Ich lag 2:0 in Führung gegen Louis, gab dann zwei Sätze ab und und bei 9:9 im Schlussdurchgang konnte ich mit etwas Glück das Formtief von Louis ausnützen und mit 11:9 das Spiel für Schöftland entscheiden. Wir lagen nun mit 2:4 zurück. Das Doppel ging irgendwie emotionslos über vier Sätze verloren und im darauf folgenden Einzel zog Markus gegen Nebi eine deutliche Schlappe (0:3) ein. Ich spielte eigentlich ganz gut gegen Andy. Zuerst 7:11 verloren, dann 11:6 gewonnen. Der dritte Satz ging mit 11:13 leider aus meiner Sicht an die falsche Person und im vierten verlor ich ebenso knapp mit 9:11. Hoppla - nun lagen wir mit 2:7 im Rückstand. Patrick kämpfte mit Louis. Unser "Materialspieler" lag mit 1:2 Sätzen hinten. Es zeichnete sich eine böse Niederlage ab. Beat als Zuschauer - er harrte immerhin den ganzen langen traurigen Match auf der Tribüne aus - Danke!!! - meinte noch vor dem Doppel, es könne noch ein Unentschieden geben............

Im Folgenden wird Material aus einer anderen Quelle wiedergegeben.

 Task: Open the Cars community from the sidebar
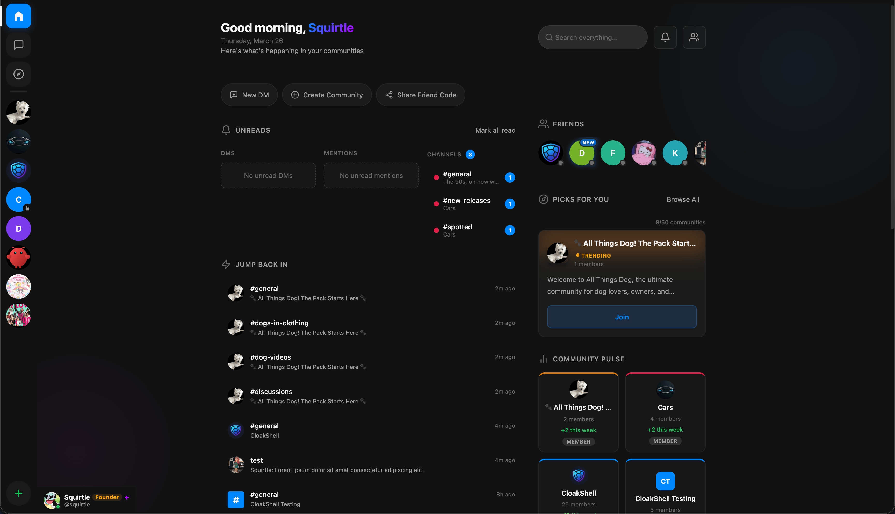pos(18,141)
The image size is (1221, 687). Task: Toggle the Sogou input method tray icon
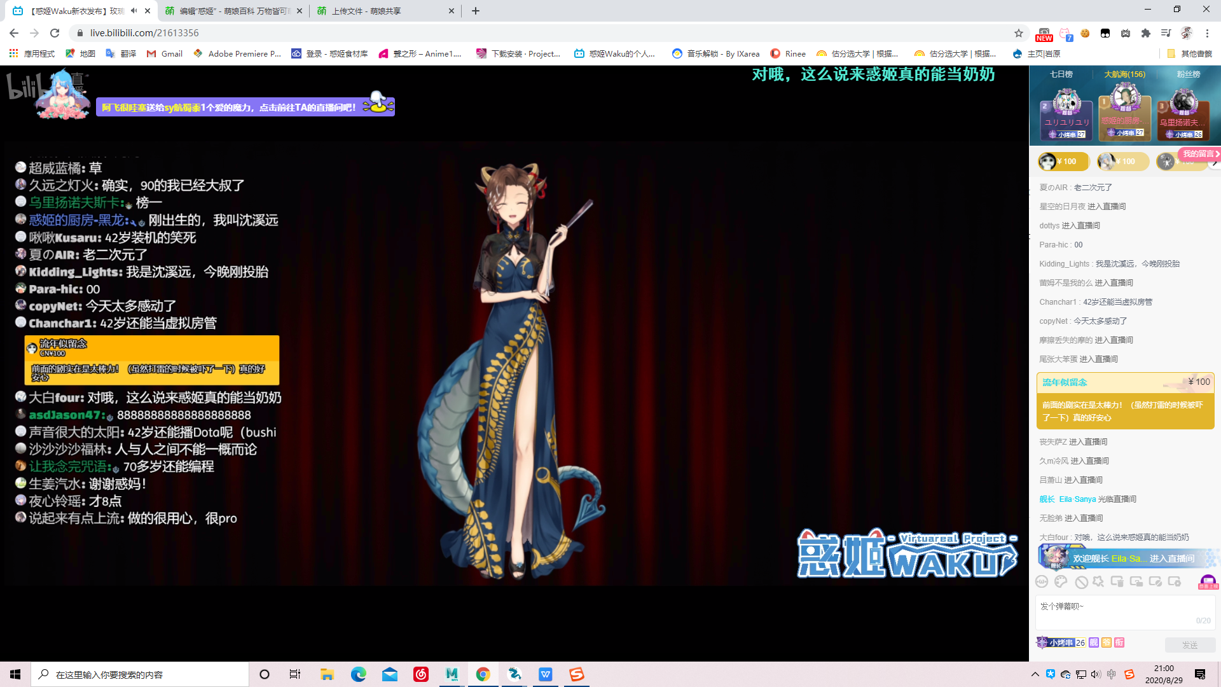(x=1129, y=674)
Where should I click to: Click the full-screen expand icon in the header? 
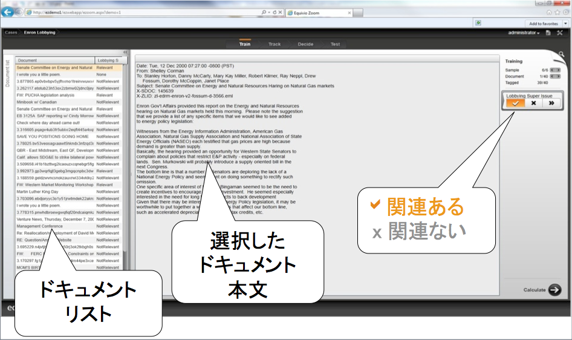(559, 33)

Also, Patrick lag wie gesagt hinten und kam wie durch eine Wunderhand wieder ins Spiel zurück, gewann den vierten Satz um dann im fünften Umgang wieder alles so richtig spannen zu machen. 3:1 vorne, dann 5:5, 6:6. Mit einem Kantenball zum 7:6 leitete er die Wende ein. Beim Spielstand von 10:6 spielte unser Patrick einen souveränen Angsthasenball: Nach vier - fünf Ballwechseln übernimmt er das Zepter, kann eigentlich Druck machen, der Gegner als Verteidiger geht in die Defensive um dann zwei Mal mit ganz, ganz enorm langsamen Bällen getäuscht zu werden - 11:6 für Patrick. Immerhin nur 3:7 verloren und zum Schluss doch noch einen wichtigen Punkt erobert zu haben - mit diesem Gedanken konnte dieser "Frustabend" wenigstens etwas versöhnlich beendet werden.

Perzmek - Hilfe!!! wir brauchen dich für die nächsten Spiele! In der Hoffnung, dass dieser Ruf bis nach Polen reicht und erhört wird, versuchen wir nun optimistisch dem letzen Vorrundenspiel gegen Döttingen entgegen zu blicken.